Equilibria and rates of olefin substitution in zerovalent palladium complexes containing a 2-pyridylmethanimine ligand

Equilibrium constants K-c have been determined for the olefin susbtitution in palladium(0) alpha-diimine olefin (ol) complexes [Pd(eta(2)-ol)(GL)] by ol' in chloroform [L-L = 2-NC5H4CH=NC(6)H(4)OMe-4; ol' = dimethyl fumarate (dmf), ol' = acrylonitrile (an), 1-chloro-1-cyanoethylene, 1,4-naphthoquinone (nq), tetramethyl ethylenetetracarboxylate (tmetc), fumaronitrile (fn) or maleic anhydride (ma); ol = nq, ol' = tmetc, fn or mal. The substitution equilibria are rapidly established except when ol = dmf, nq, ol' = tmetc and were studied by UV/VIS and H-1 NMR spectrometry. The K-c values increase with increasing electron affinity of the entering activated olefin.

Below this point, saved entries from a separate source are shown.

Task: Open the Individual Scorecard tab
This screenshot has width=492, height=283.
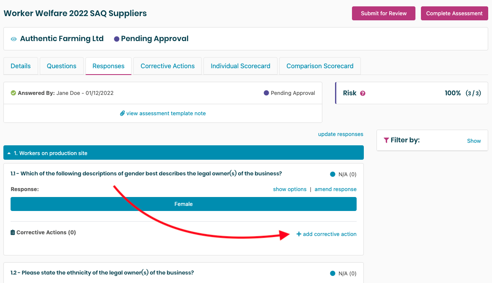Action: (x=240, y=66)
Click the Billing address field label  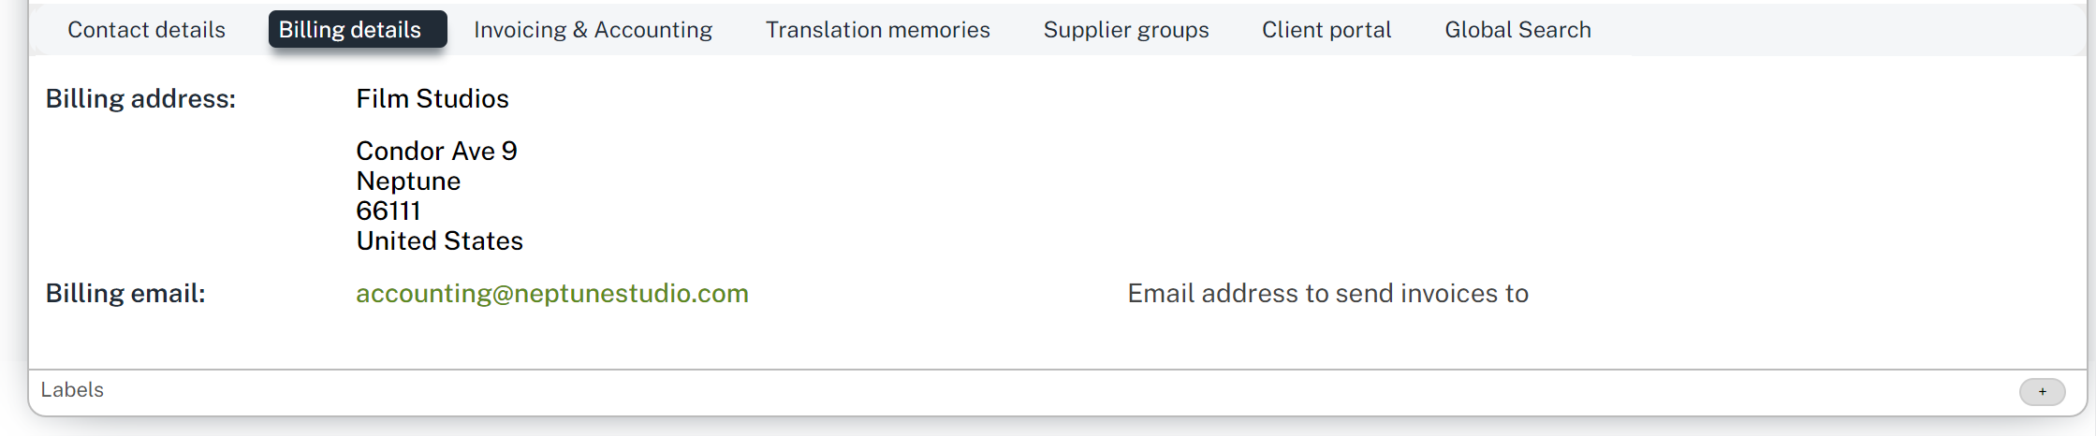pyautogui.click(x=140, y=99)
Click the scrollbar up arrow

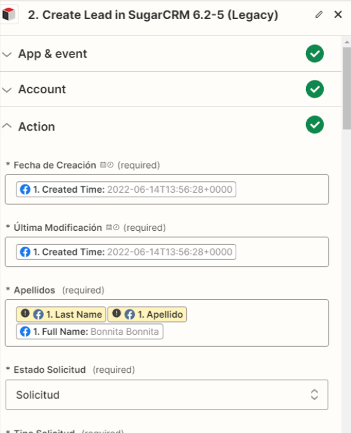pos(347,42)
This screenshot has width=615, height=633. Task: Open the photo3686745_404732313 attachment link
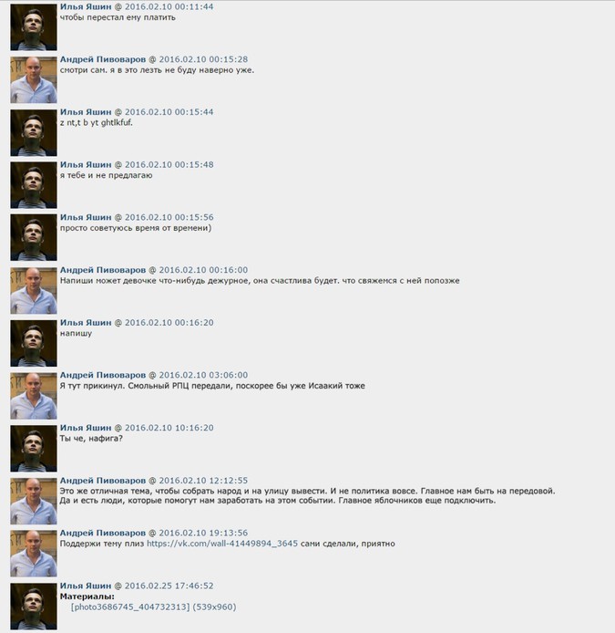[130, 607]
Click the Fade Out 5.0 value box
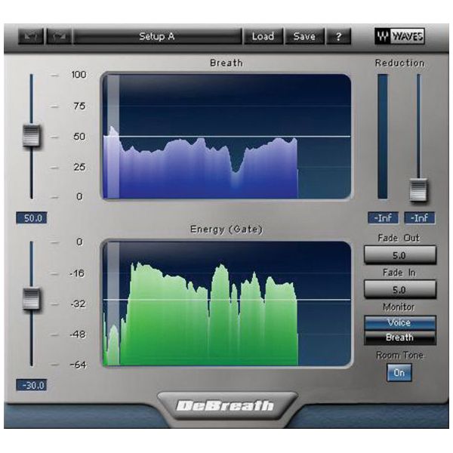Viewport: 453px width, 453px height. coord(399,255)
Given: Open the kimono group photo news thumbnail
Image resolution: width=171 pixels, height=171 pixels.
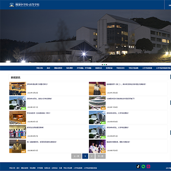Looking at the screenshot, I should pyautogui.click(x=17, y=132).
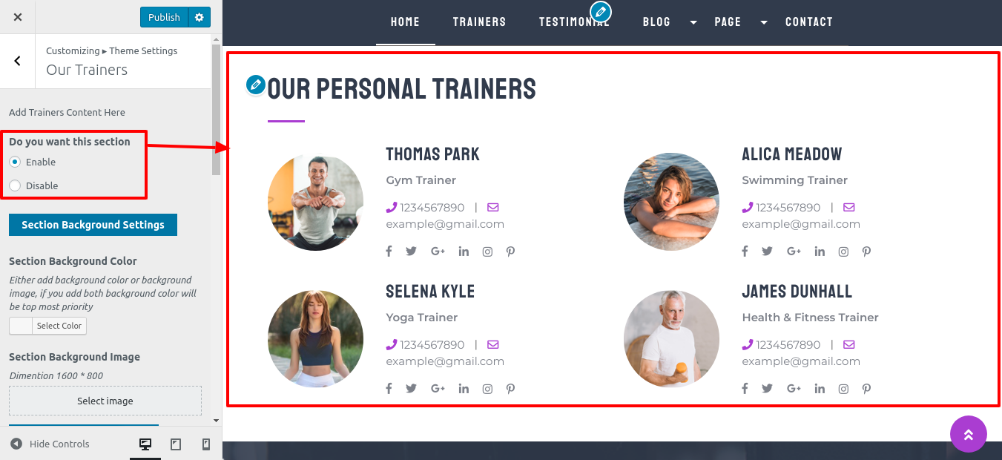This screenshot has height=460, width=1002.
Task: Expand the Blog menu dropdown arrow
Action: point(693,22)
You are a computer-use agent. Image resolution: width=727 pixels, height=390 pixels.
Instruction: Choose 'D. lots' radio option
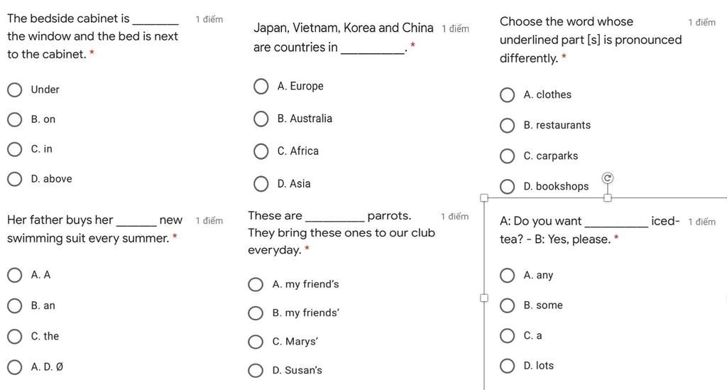tap(508, 366)
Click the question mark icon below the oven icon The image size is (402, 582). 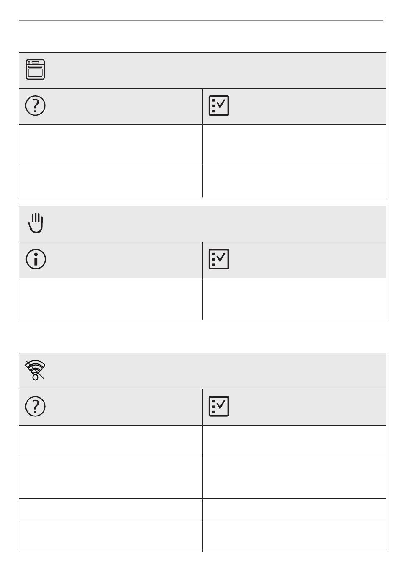coord(36,105)
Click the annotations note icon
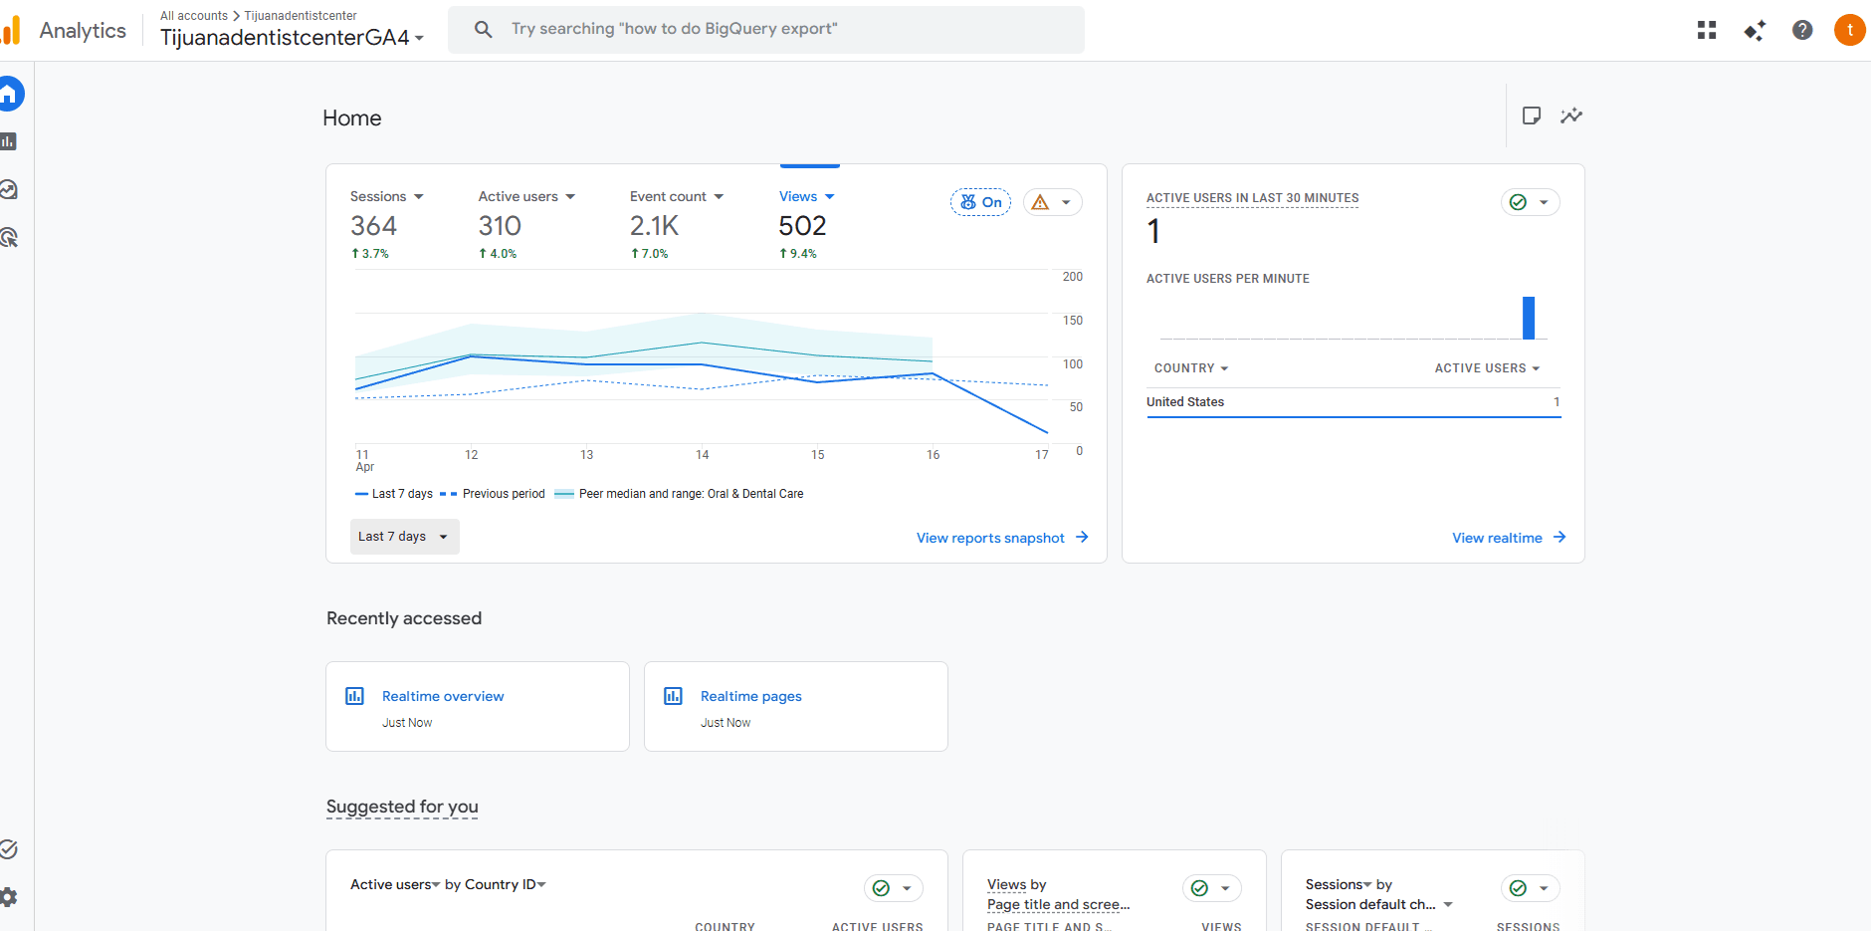1871x931 pixels. coord(1531,116)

The kinetics of slow approach to equilibrium were monitored by UV/VIS techniques at various temperatures. When ol = dmf, ol' = tmetc; only the second-order rate constant k(2) for the forward step could be measured with sufficient accuracy, whereas for ol = nq, ol' = tmetc the constants for both the forward (k(2)) and the reverse (k(-2)) steps were determined. Activation parameters indicate an essentially associative mechanism for these paths.